The public issuance of non-convertible debentures (NCDs) has significantly slowed down due to heightened regulatory scrutiny, particularly by the Securities and Exchange Board of India (SEBI) and the Reserve Bank of India (RBI). According to SEBI data, Indian companies raised only Rs 5,526 crore in public NCD issues from April to October 2023, which marks a 59% decrease compared to the same period last year. Public issues allow companies to borrow from the general public by offering debt securities, as opposed to private placements, which are targeted at select institutional investors.

One of the main reasons for the slowdown is SEBI’s action against merchant bankers. In March, SEBI barred JM Financial Ltd. from conducting debt merchant banking business due to regulatory lapses during a public issue. This was followed by another regulatory setback in September, when SEBI prohibited Axis Capital from undertaking new debt merchant banking work.
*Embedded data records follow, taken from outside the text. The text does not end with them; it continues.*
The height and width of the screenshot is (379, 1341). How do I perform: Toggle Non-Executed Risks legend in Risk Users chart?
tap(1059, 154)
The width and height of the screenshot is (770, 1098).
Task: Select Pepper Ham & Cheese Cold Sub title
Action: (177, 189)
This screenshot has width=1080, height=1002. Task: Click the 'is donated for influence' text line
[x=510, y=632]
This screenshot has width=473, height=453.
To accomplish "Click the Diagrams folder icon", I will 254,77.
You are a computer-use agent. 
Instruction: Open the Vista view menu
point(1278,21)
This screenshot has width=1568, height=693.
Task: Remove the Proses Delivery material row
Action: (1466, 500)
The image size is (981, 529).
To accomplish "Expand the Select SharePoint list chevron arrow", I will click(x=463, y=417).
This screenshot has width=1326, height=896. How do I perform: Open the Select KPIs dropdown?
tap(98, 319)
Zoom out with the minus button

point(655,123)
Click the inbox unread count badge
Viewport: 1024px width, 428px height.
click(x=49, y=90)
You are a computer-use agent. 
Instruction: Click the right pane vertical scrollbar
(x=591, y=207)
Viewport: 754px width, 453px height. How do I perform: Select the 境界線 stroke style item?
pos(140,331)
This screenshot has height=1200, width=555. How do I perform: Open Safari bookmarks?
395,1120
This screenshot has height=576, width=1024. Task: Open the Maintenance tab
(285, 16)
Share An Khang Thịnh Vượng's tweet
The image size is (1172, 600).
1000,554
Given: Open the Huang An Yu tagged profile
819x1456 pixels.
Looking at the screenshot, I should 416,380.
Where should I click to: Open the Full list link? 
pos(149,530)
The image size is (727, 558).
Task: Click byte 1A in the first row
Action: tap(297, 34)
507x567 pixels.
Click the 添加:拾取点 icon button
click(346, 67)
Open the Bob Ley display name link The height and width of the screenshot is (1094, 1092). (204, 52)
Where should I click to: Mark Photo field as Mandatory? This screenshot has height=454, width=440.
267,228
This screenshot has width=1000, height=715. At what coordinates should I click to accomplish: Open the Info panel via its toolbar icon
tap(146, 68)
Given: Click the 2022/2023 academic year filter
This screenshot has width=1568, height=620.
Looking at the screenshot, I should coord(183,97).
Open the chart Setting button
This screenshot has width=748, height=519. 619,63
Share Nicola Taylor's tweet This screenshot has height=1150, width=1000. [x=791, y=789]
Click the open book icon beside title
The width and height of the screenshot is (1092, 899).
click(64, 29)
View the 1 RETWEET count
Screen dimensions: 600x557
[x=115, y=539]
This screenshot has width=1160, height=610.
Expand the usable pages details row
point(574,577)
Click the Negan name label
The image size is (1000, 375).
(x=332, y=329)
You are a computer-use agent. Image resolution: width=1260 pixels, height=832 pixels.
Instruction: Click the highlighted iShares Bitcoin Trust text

These actions have significantly impacted market sentiment and slowed down planned public issuances.

Additionally, the RBI has been focused on curbing the rapid growth of non-banking financial companies (NBFCs), warning them about rising credit growth. As a result, NBFCs have faced a slowdown in disbursements, reducing their need for public NCD issues. The ban on frequent issuers such as IIFL Finance, which was barred from gold loan operations earlier this year, has also contributed to the gap in the market.

While public NCD issuances have declined, the private placement of bonds has seen an increase. From April to October 2023, the amount raised through private placements grew to Rs 6 lakh crore, up from Rs 5 lakh crore during the same period last year. Experts believe that this shift is due to private placements being less costly and more flexible, as issuers can structure bonds with lower face values, which attracts more interest. Furthermore, the rise of online bond platforms has made private placements more attractive to issuers.